DIARIO FINANCIERO,

USTED QUÉ HARÍA

Años sabáticos

20 de junio de 2003

 

Trabajé por cinco años en una empresa que subió como levadura. Fueron años de bonanza para todos que se terminaron de golpe y porrazo cuando se destaparon las verdaderas razones de ese crecimiento, que llevaron a un proceso penal a los dueños y a varios ejecutivos de la firma. Si bien estoy entre los profesionales que nada tuvieron que ver con esos hechos, encontrar un trabajo no me ha sido fácil, porque -sospecho- mi paso por esa empresa es como una mancha en el currículo. ¿Sería poco ético hacer pasar ese período como años sabáticos?

 

Álvaro Larraín

Socio principal Dynamisa-consultores

No es ético falsear información, más aún cuando se busca sólo el interés personal. Y resulta pueril si se tiene la conciencia tranquila respecto de los hechos que crean el problema. ¿Entonces qué hacer? Primero, no arrancarle a la verdad, sobre todo porque ésta siempre se termina imponiendo, e indicar en el CV que fue una experiencia que enseña la tremenda importancia de la ética en los negocios. Segundo, de ser invitado a una entrevista por una empresa, abordar el tema sin complejos y explicar claramente lo ocurrido.
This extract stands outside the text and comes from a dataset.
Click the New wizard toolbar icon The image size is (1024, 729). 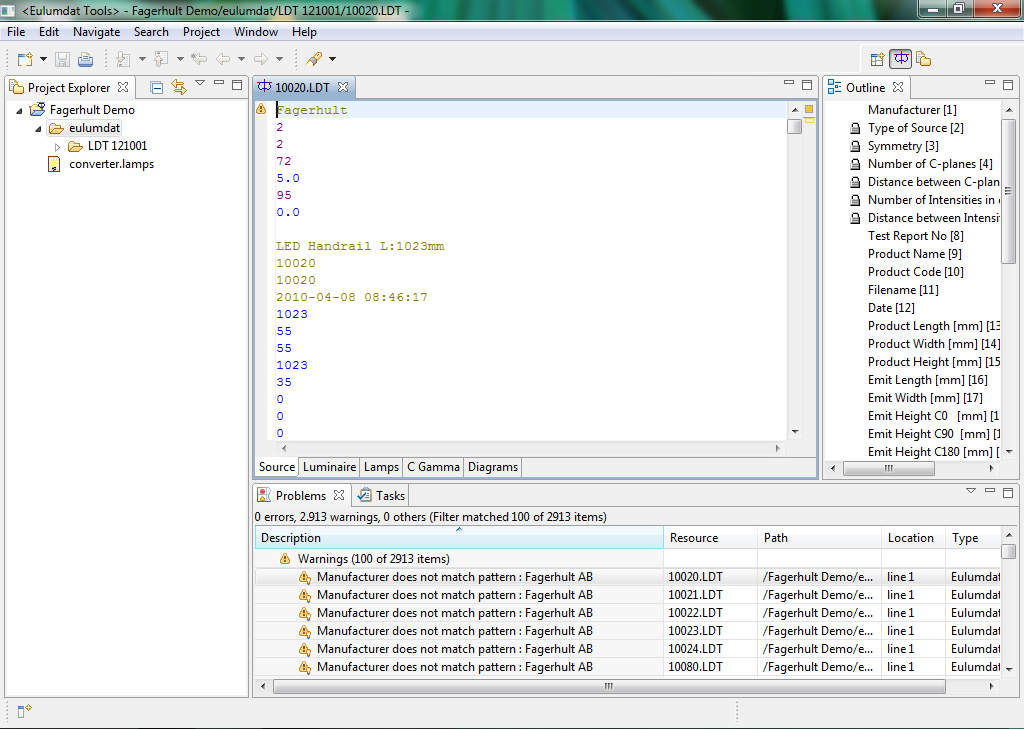tap(23, 59)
Un entrevistador eficiente sabrá valorar muy positivamente esta actitud de coraje. Y tercero, no darle tampoco importancia al tema, dado que es una de varias etapas dentro de una trayectoria profesional y destacar en el CV los aspectos que puedan ser de interés para la empresa a la que se postula.

Sergio Germain

Director Ejecutivo Panel Consultores

"La verdad severa es amiga verdadera". El tiempo se encarga de demostrar siempre que la mentira tiene piernas cortas y que no se saca nada con ser insincero con uno mismo. Sabemos cuando estamos acomodando sutilmente una situación, de modo tal de no tener que abordar enteramente su verdad. Cuando nos privamos de actuar con la verdad, dejamos de ser libres; de hacernos cargo de una parte de nosotros; de nuestros errores. Si el afectado toma su historia con convicción es factible que encuentre en ella aspectos de mucho valor. Las empresas necesitan líderes confiables y éstos no lo son por no haber tenido fracasos, sino que por saber hacer d elas derrotas cultivos de fortaleza.